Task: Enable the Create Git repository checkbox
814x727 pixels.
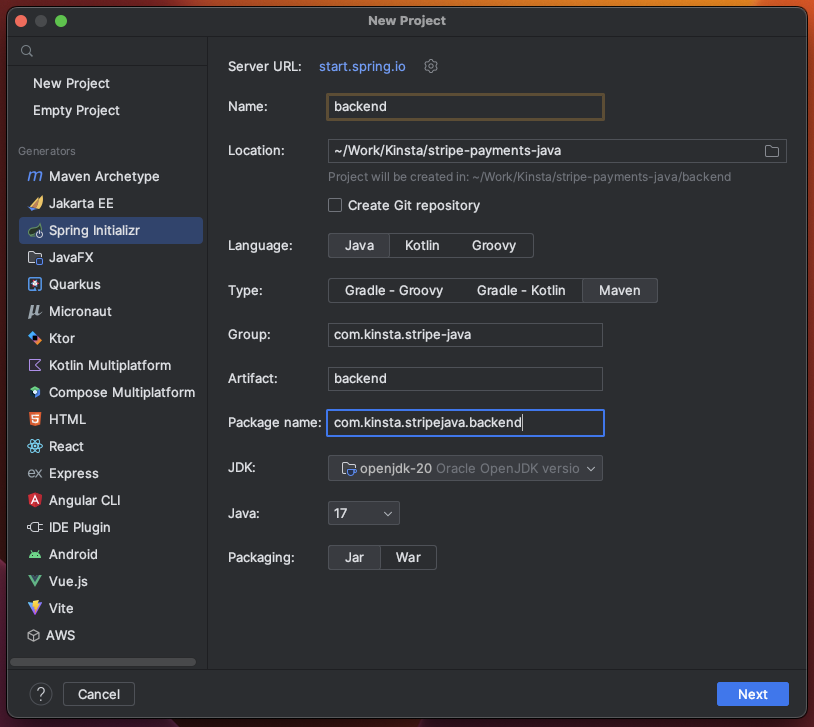Action: click(x=335, y=204)
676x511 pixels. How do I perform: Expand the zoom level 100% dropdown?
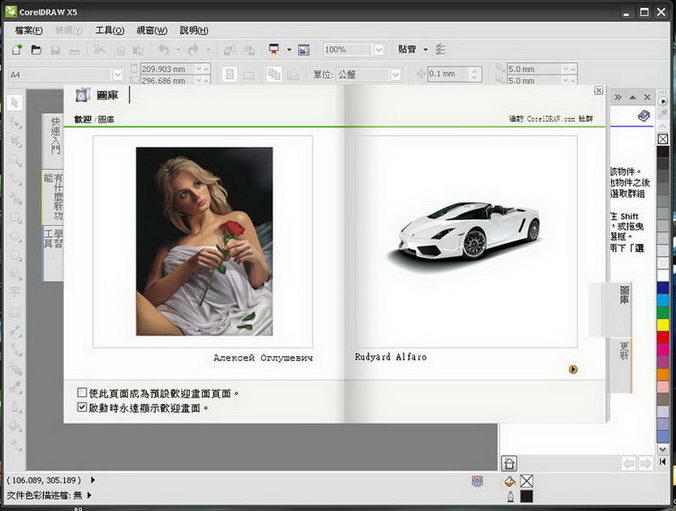tap(379, 49)
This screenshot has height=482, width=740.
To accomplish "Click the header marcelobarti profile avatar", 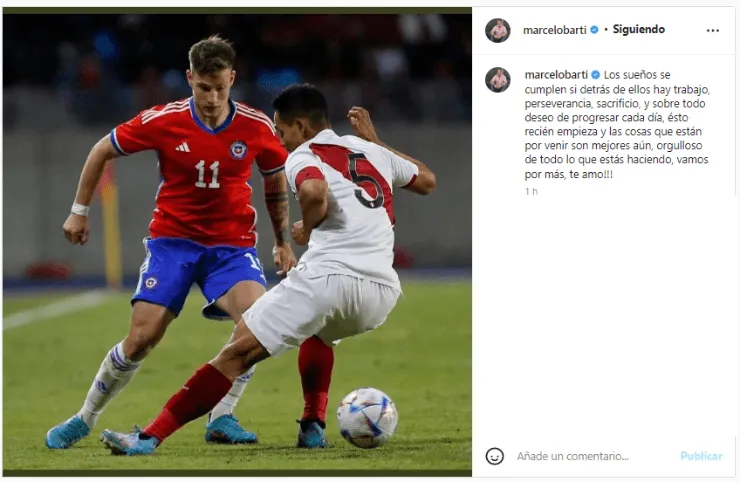I will click(497, 30).
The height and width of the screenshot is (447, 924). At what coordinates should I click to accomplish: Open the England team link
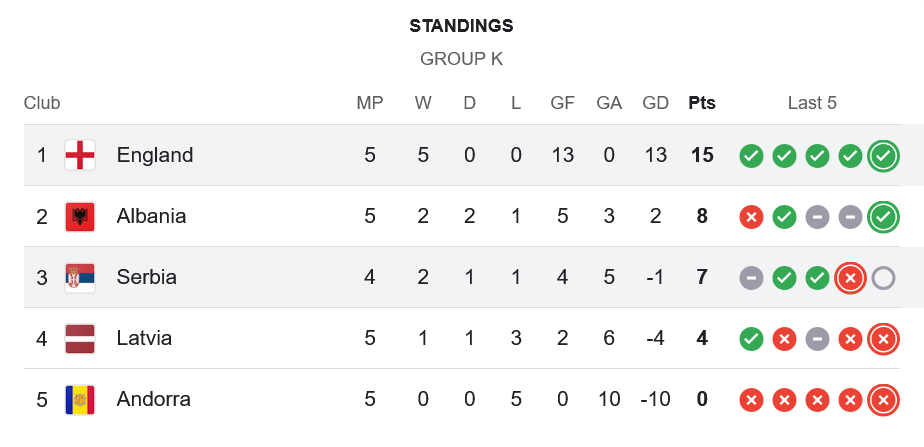155,155
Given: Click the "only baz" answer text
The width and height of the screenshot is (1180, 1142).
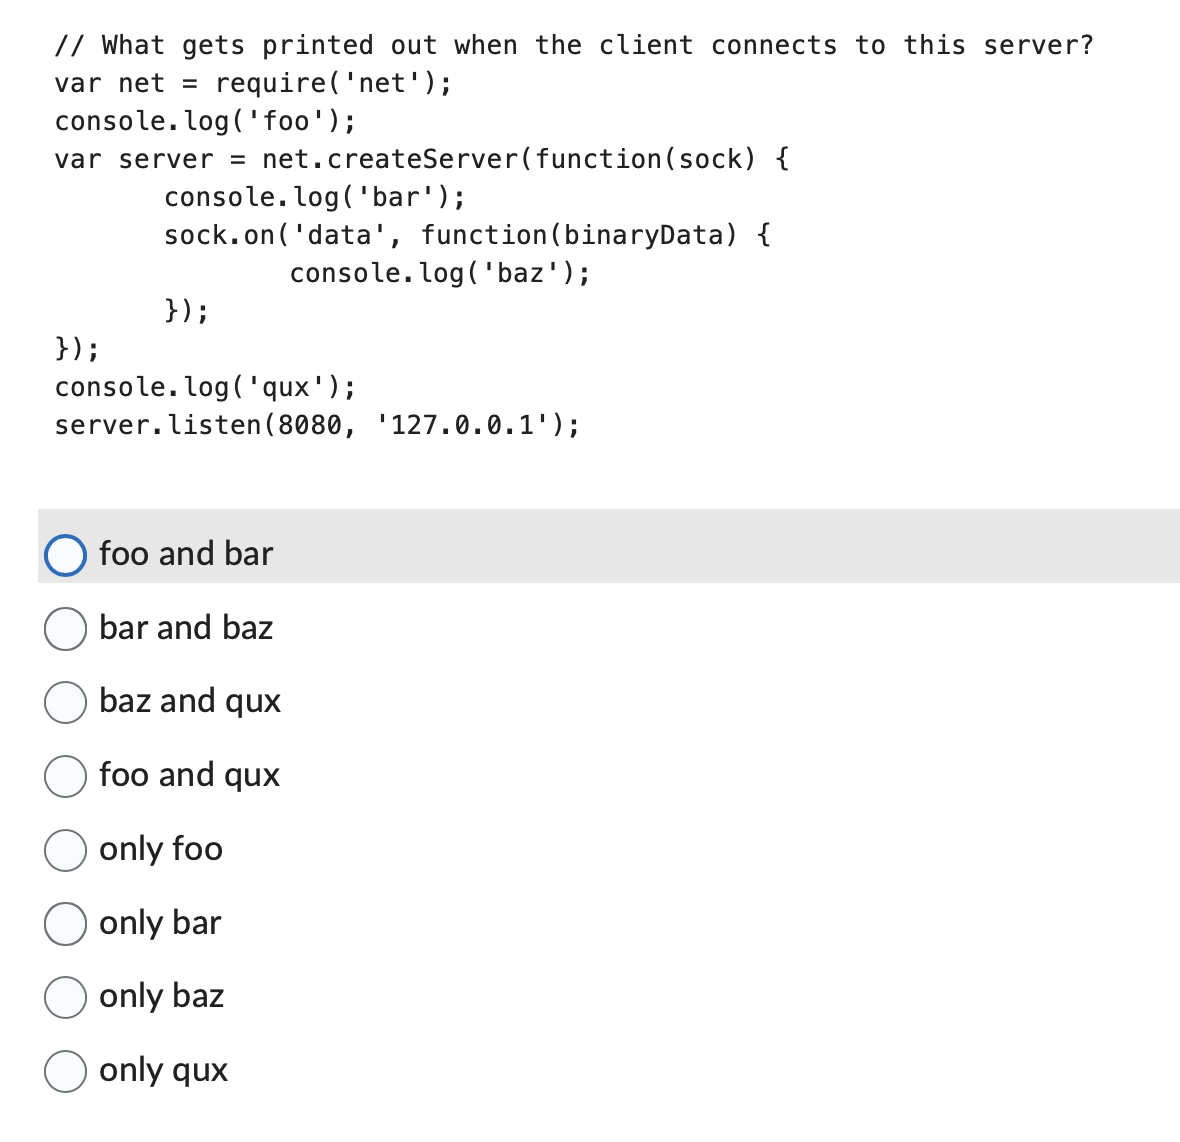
§ §
> _ASSIGNMENT_
Every line from the top of the entries through the line that holds "This screenshot has height=482, width=740." is to be quoted exactly, please, and nothing else; omit the pictures.

> _FINAL ANSWER_
Task: Enable the Create Git repository checkbox
814x727 pixels.
Action: click(x=335, y=204)
676x511 pixels. How do I perform: Expand the zoom level 100% dropdown?
tap(379, 49)
This screenshot has height=482, width=740.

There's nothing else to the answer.